The explosion of digital data and the ever-growing need for fast data analysis have made in-memory big-data processing in computer systems increasingly important. In particular, large-scale graph processing is gaining attention due to its broad applicability from social science to machine learning. However, scalable hardware design that can efficiently process large graphs in main memory is still an open problem. Ideally, cost-effective and scalable graph processing systems can be realized by building a system whose performance increases proportionally with the sizes of graphs that can be stored in the system, which is extremely challenging in conventional systems due to severe memory bandwidth limitations.

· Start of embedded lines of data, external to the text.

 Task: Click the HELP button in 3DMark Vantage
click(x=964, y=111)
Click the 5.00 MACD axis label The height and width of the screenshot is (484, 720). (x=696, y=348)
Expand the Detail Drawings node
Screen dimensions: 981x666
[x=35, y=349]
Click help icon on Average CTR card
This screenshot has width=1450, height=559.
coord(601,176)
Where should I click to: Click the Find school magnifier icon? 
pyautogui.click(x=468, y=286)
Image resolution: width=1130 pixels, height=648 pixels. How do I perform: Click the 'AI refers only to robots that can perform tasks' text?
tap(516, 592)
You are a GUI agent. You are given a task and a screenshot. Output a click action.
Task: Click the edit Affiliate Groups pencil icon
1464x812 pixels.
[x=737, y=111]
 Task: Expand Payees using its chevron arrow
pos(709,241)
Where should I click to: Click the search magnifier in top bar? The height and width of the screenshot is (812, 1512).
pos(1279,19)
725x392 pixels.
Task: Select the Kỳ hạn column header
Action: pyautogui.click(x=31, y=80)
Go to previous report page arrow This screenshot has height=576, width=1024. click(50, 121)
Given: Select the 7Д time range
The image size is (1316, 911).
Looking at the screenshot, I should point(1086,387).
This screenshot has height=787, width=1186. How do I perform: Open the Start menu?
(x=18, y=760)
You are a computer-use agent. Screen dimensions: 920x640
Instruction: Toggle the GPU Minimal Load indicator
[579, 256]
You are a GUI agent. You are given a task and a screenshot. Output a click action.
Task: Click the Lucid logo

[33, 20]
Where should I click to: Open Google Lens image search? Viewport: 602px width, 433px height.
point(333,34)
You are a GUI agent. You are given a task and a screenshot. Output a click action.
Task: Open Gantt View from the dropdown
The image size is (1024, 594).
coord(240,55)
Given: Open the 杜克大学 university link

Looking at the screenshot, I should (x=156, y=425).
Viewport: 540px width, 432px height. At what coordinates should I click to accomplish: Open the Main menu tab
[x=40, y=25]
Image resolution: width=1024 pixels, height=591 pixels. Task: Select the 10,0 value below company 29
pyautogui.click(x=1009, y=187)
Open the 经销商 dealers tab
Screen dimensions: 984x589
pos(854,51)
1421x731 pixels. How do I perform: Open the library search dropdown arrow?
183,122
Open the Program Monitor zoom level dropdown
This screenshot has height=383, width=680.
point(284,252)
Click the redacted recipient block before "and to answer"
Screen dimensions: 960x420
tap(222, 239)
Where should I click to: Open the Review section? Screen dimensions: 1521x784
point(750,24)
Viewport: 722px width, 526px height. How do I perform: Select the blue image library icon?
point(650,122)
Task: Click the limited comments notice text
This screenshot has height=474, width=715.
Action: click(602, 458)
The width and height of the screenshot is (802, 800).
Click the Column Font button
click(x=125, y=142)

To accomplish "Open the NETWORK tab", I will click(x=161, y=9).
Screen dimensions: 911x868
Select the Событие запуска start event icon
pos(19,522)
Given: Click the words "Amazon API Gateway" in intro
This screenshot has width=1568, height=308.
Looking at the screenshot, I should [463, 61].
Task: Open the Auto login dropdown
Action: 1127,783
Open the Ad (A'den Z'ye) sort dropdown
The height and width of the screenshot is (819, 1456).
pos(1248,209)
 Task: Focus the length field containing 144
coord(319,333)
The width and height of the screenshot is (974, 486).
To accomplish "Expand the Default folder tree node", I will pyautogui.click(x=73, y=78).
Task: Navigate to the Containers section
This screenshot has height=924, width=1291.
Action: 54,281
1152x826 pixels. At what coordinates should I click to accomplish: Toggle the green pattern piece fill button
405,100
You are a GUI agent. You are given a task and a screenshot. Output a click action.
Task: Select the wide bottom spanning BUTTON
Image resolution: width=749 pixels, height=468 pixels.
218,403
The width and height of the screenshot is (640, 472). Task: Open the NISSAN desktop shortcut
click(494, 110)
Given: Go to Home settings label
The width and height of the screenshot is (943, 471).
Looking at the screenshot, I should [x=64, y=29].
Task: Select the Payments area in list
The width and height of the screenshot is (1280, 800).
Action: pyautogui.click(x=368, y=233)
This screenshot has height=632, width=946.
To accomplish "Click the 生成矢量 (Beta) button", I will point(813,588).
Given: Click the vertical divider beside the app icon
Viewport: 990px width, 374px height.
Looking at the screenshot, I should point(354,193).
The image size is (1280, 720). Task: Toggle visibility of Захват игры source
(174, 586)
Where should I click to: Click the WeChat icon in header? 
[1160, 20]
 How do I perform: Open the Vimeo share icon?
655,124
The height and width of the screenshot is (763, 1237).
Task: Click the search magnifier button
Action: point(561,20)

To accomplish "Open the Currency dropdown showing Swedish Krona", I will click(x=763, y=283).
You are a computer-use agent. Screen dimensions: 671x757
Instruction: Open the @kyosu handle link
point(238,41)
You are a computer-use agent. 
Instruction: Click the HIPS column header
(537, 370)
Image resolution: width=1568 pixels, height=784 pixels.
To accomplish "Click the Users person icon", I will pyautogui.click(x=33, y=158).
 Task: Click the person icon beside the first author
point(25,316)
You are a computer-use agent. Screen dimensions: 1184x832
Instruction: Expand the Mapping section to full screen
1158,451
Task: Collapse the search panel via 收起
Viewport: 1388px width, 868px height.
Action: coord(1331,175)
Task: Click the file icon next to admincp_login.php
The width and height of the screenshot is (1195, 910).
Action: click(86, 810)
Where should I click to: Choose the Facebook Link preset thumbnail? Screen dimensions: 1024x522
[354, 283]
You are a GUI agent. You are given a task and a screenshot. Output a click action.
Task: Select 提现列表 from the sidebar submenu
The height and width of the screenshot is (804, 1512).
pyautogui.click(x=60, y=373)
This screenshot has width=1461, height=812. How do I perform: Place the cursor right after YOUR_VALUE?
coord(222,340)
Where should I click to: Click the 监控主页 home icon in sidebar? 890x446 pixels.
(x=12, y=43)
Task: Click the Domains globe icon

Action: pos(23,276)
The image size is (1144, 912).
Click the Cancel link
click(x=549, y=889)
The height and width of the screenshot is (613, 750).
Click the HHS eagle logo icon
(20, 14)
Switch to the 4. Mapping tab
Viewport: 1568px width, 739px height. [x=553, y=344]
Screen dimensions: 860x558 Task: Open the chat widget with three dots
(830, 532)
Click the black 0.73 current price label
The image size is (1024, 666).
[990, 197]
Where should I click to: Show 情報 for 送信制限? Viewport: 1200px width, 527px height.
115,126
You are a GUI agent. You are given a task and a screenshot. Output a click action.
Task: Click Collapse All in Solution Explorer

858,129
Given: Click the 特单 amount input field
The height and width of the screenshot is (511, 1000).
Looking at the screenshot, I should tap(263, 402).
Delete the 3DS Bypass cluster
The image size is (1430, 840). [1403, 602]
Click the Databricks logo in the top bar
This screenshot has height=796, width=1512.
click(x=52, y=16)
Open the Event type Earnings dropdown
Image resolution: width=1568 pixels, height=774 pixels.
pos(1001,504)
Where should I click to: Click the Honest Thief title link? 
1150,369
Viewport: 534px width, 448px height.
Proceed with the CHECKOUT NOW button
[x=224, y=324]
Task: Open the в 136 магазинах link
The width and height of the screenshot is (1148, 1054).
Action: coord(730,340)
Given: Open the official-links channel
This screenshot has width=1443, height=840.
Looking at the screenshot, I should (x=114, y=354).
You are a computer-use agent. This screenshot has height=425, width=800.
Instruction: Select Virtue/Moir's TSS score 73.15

In this work, we argue that the conventional concept of processing-in-memory (PIM) can be a viable solution to achieve such an objective. The key modern enabler for PIM is the recent advancement of the 3D integration technology that facilitates stacking logic and memory dies in a single package, which was not available when the PIM concept was originally examined. In order to take advantage of such a new technology to enable memory-capacity-proportional performance, we design a programmable PIM accelerator for large-scale graph processing called Tesseract. Tesseract is composed of (1) a new hardware architecture that fully utilizes the available memory bandwidth, (2) an efficient method of communication between different memory partitions, and (3) a programming interface that reflects and exploits the unique hardware design. It also includes two hardware prefetchers specialized for memory access patterns of graph processing, which operate based on the hints provided by our programming model. Our comprehensive evaluations using five state-of-the-art graph processing workloads with large real-world graphs show that the proposed architecture improves average system performance by a factor of ten and achieves 87% average energy reduction over conventional systems.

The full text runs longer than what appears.